Here's Where Arya's Going at the End of 'Game of Thrones'
Against all odds, the Starks wound up doing pretty well for themselves. Sure, there were some hiccups along the way -- Ned's execution, the Red Wedding, Rickon's poorly planned run before the Battle of the Bastards -- but in Game of Thrones, entire families go extinct in a single episode. Which makes it all the more surprising that Sansa, Bran, Jon Snow (half Stark!), and Arya survived the bloodbath of the show's final season.
But while the fates of the first three are firmly established, Arya's future remains a bit of an open book. She's going to explore? Sure! Arya could use a gap year after all she's been through, just as long as she makes sure to finish her college degree when she comes home. Given that she's traveling west of Westeros, though, where no one has ever gone, it's unlikely that she'll ever come back to her home continent.

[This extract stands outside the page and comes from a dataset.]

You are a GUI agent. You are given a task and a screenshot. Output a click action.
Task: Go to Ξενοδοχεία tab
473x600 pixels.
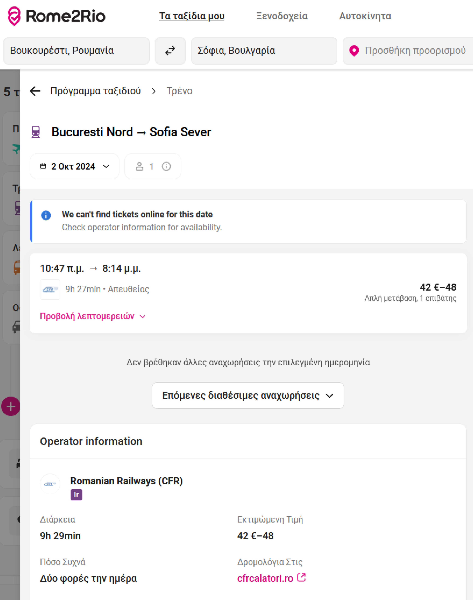(x=282, y=16)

What exactly is west of Westeros?
As was the case with Daenerys' Season 2 vision in the House of the Undying, a previous Arya scene hinted at what the show had in store for her. Back in Season 6, Episode 8 ("No One"), Arya is tasked with assassinating Lady Crane, an actress who plays Cersei Lannister in a play called The Bloody Hand. When Arya finds herself sympathetic to the actress, who's playful and envied by a less-talented member of the troupe, she fails to go through with the murder.
This obviously runs her afoul of The Waif ("No One" is incidentally the episode when the show disposes of The Waif for good), who stabs her in the gut. Lady Crane finds her and helps nurse her with soup and milk of the poppy. Along the way, Lady Crane asks Arya to join the troupe and travel with them to Pentos.
Arya declines, however, and when Lady Crane asks her where she'll go with The Waif (The Waif, ugh!) hunting her down, she replies, "What's west of Westeros?" Lady Crane tells her she doesn't know, to which Arya responds, "Nobody does. That's where all the maps stop."
The edge of the world, as Lady Crane puts it. "I'd like to see that," Arya says with a glint in her eye. With the wars over and her remaining family members safe, she'll have the chance.
It's a fitting conclusion for Arya Stark.
In truth, Arya's story more or less wrapped up when she became the show's undisputed hero by killing the Night King, aka the greatest threat in the history of the known world. She didn't wind up murdering green-eyed Cersei, and along the way had a revelation about the nature of a revenge-driven life. Her ride out of King's Landing on a pale horse didn't wind up to be the metaphor for death some thought it might be.
Arya is one of the show's most likable characters, and after years spent running, hiding, and training to be an anonymous killer, it's time for her to live a little, see the world. Or the edge of the world, whichever. So what if no one knows what's out there? At least Arya has plenty of experience becoming "no one."